Он любил теперь роскошные наряды и заказывал их целыми дюжинами; четырехсот человек слуг оказывалось уже недостаточно для его королевского величия, и он утроил это число. Льстивые речи угодливых царедворцев звучали в его ушах, как сладкая музыка. Правда, он был по-прежнему добрым и мягким ребенком, он храбро и решительно заступался за всех угнетенных и вел неутомимую войну против несправедливых законов; но теперь он уже умел при случае оборвать любого графа и даже герцога, умел, когда находил это нужным, одарить человека взглядом, заставлявшим его трепетать.
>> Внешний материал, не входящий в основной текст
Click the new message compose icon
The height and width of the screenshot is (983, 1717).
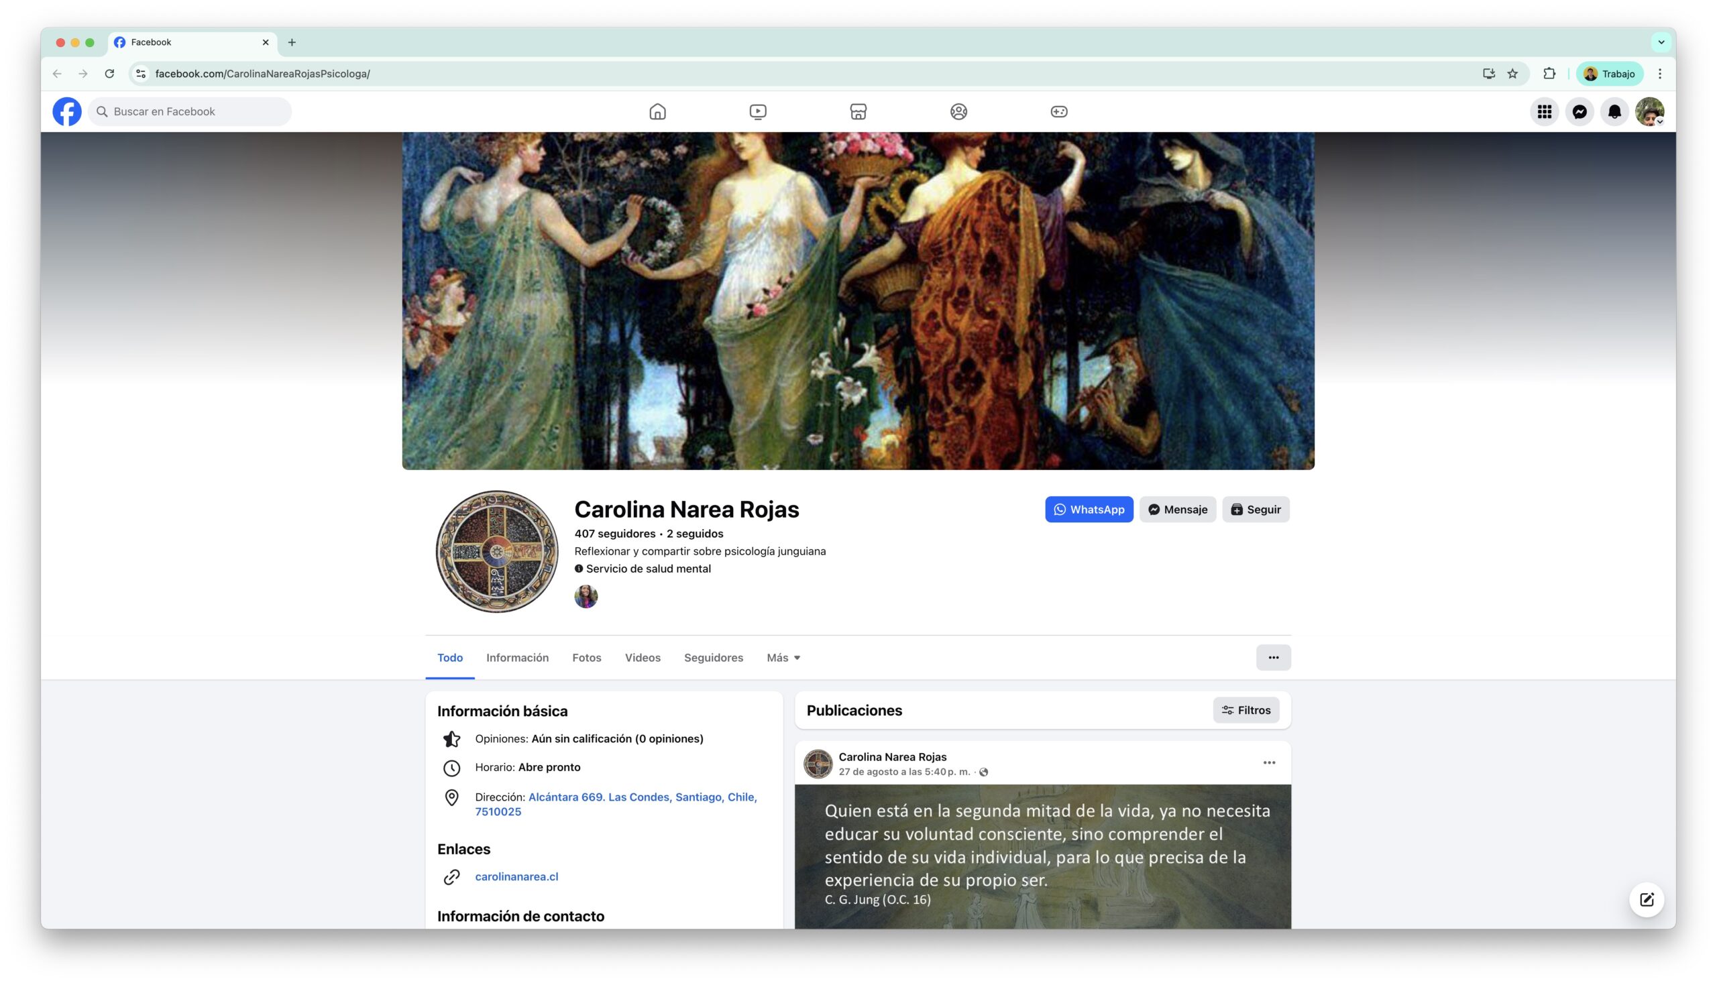[x=1645, y=899]
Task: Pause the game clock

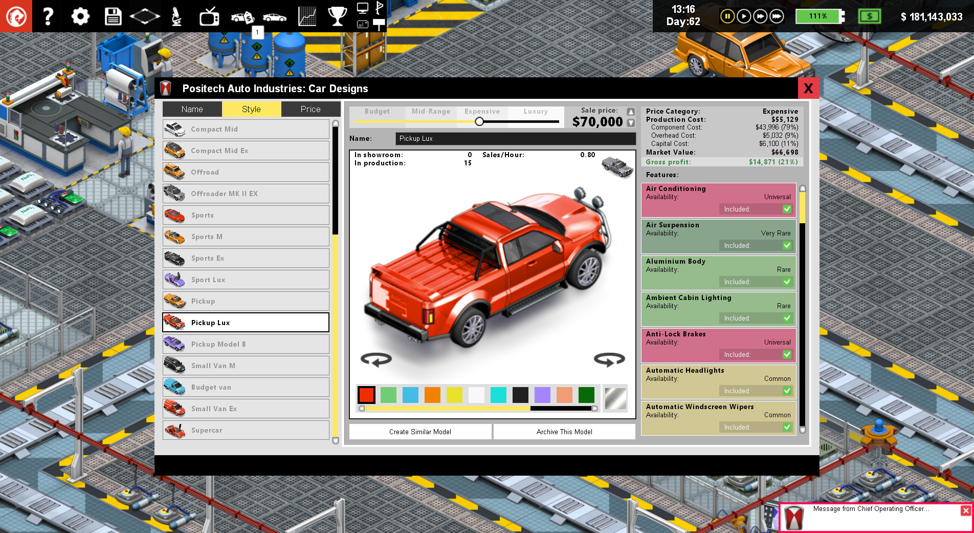Action: click(x=727, y=16)
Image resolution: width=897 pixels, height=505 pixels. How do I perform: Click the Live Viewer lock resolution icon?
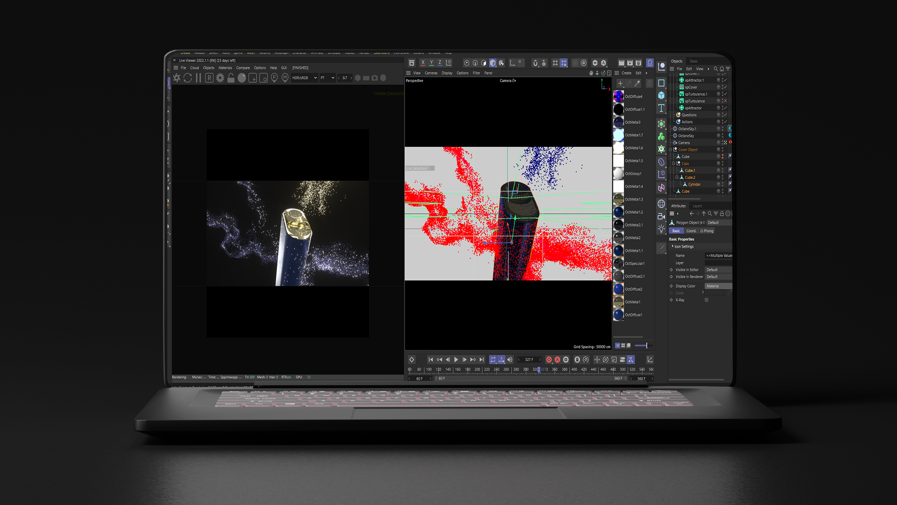(x=231, y=78)
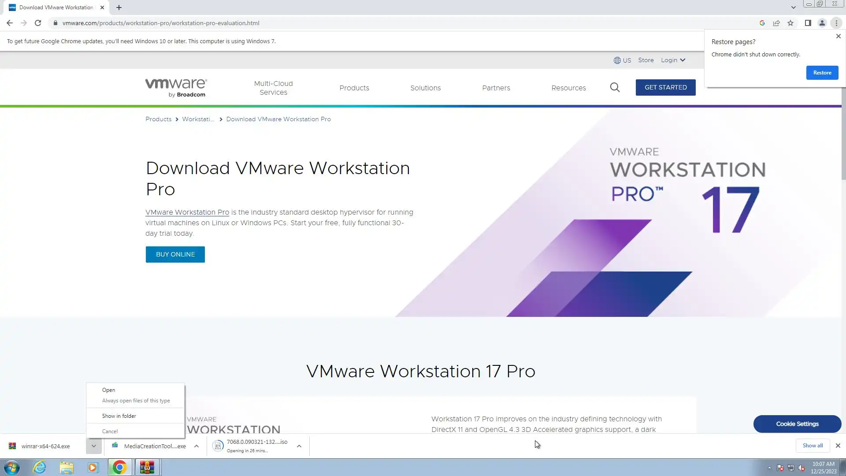846x476 pixels.
Task: Choose Cancel in download context menu
Action: pyautogui.click(x=110, y=431)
Однажды, когда его царственная «сестра», суровая святоша принцесса Мария, попробовала было прочесть ему нравоучение по поводу его неразумной слабости и вздумала его упрекать за то, что он помиловал стольких людей, заслуживавших тюрьмы, костра или виселицы, приводя в пример великое царствование их августейшего родителя, при котором в тюрьмах содержалось до шестидесяти тысяч преступников и было казнено около семидесяти тысяч воров и разбойников, – мальчик закипел благородным негодованием, сказал, что у нее в груди не сердце, а камень, и приказал ей идти в свою комнату и помолиться Богу, чтоб он дал ей человеческое сердце.
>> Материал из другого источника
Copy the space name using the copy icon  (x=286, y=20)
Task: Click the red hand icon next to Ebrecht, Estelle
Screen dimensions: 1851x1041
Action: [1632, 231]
Но неужели Тома Канти никогда не мучило воспоминание о бедном законном маленьком принце, который был так добр к оборванцу-нищему и с таким благородным пылом бросился защищать его от дерзкого часового? Нет, этого нельзя сказать: первое время и дни и ночи Тома были отравлены тягостными думами о пропавшем; он искренне жаждал его возвращения и мечтал о восстановлении его в его законных правах. Но время шло, а законный принц не являлся. Том с каждый днем все больше и больше увлекался новым сказочным миром, который его окружал, и мало-помалу образ пропавшего стал тускнеть и наконец почти совсем изгладился из его памяти; теперь этот образ только изредка тревожил его, приходя к нему в виде незваного гостя, появление которого было связано для него с упреками совести и стыдом.
Та же самая участь – участь забвения – постигла и его бедную мать и сестер. Вначале он сильно по ним тосковал и жаждал их видеть, но потом одна мысль о том, что в один прекрасный день они могут явиться к нему в своих грязных лохмотьях, выдать его своими поцелуями и столкнуть с высоты в прежнюю грязь и горькую нищету, – одна эта мысль приводила его в трепет. Кончилось тем, что и это воспоминание перестало смущать его душу. И он был этому рад, даже счастлив, ибо теперь всякий раз, как перед ним воскресали их знакомые лица, исполненные упрека и грусти, он чувствовал себя презренным, пресмыкающимся гадом, – презреннее червя земного.
19 февраля, в полночь, Том Канти, охраняемый своими верными вассалами, окруженный царскою роскошью, спокойно засыпал во дворце, в своей богатой постели. Счастливый мальчик! На завтра назначена коронация; завтра он будет королем Англии. В этот самый час Эдуард – законный король, – голодный, усталый, промокший и продрогший, в лохмотьях и покрытый синяками, – последствия уличной свалки, в которую он попал, – был увлечен толпой к тому месту возле Вестминстерского аббатства, где другая огромная толпа зевак глазела на снующих взад и вперед рабочих: трудолюбивые, как муравьи, они наскоро заканчивали приготовления к предстоящей коронации.